■ SHORT EXERCISE: Swap "obsessions" for "passions" in the rows starting at the one containing "take [491, 1073]" and ending at the last row. Reproduce only those rows, leaving everything else as it is.

[start of EXERCISE DATA]

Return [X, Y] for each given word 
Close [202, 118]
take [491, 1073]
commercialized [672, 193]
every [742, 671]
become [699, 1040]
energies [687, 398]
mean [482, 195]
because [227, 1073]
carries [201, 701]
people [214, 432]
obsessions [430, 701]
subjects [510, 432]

[end of EXERCISE DATA]

■ OUTPUT OF THE TASK:
take [491, 1073]
commercialized [672, 193]
every [742, 671]
become [699, 1040]
energies [687, 398]
mean [482, 195]
because [227, 1073]
carries [201, 701]
people [214, 432]
passions [430, 701]
subjects [510, 432]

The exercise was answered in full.